1. Replication Package Overview

This replication package contains the necessary files to reproduce the results
of the POPL paper ``Automatic Patch Generation by Learning Correct Code’’.
Our paper presents Prophet, a novel patch generation system that uses the staged
condition synthesis technique. The replication package provides a way to reproduce
all of our experiments with Prophet.

The original replication package relies on Amazon EC2 images to reproduce the
exact execution environment of the experiments. Although it gives 100%
replication, it is not as conveniant as VM images. Now the instance types we
used to run our experiments are no longer provided by Amazon. We decide to
rebuild the replication package with VMWare VMs. Therefore, it is worth noting
that the running time you obtain with the VM runs will be different from the
time originally mentioned in the paper.

The package contains the following components:

A public VM image for reproducing all of our experiments except fbc.
http://www.cs.toronto.edu/~fanl/program_repair/vm/Ubuntu-prophet-64-bit.tar.gz
A public VM image for reproducing the remaining fbc experiments
http://www.cs.toronto.edu/~fanl/program_repair/vm/Ubuntu-14.04.1-32bit.tar.gz
Scenario tarballs that contain necessary files to reproduce each of the defects
in our experiments.

http://www.cs.toronto.edu/~fanl/program_repair/scenarios/
Prophet generated patches for the benchmark defects:

http://www.cs.toronto.edu/~fanl/program_repair/prophet-rep/prophet-result/

Note that all Prophet source code in the VM image of the replication package is licensed under GPLv3.

1.1 Consistency and Completeness

A user can use the replication package to reproduce all of our Prophet experiments
we performed in the paper. Specifically, the replication package is able to
reproduce all results in Figure 10, Figure 11, and Figure 12 in the paper.

● RECORDED INFORMATION
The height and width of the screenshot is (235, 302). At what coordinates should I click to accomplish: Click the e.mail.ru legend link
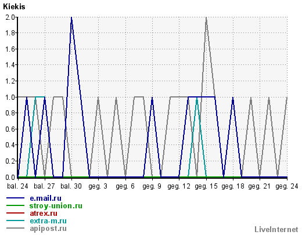click(x=45, y=198)
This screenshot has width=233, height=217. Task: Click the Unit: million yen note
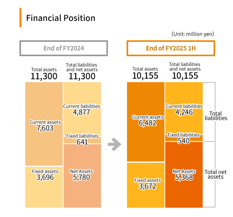click(193, 34)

● TASK DESCRIPTION
From the replication package overview, copy word for word the passage between "The package contains" and "in our experiments.", inclusive.

● FINISHED EXERCISE
The package contains the following components:

A public VM image for reproducing all of our experiments except fbc.
http://www.cs.toronto.edu/~fanl/program_repair/vm/Ubuntu-prophet-64-bit.tar.gz
A public VM image for reproducing the remaining fbc experiments
http://www.cs.toronto.edu/~fanl/program_repair/vm/Ubuntu-14.04.1-32bit.tar.gz
Scenario tarballs that contain necessary files to reproduce each of the defects
in our experiments.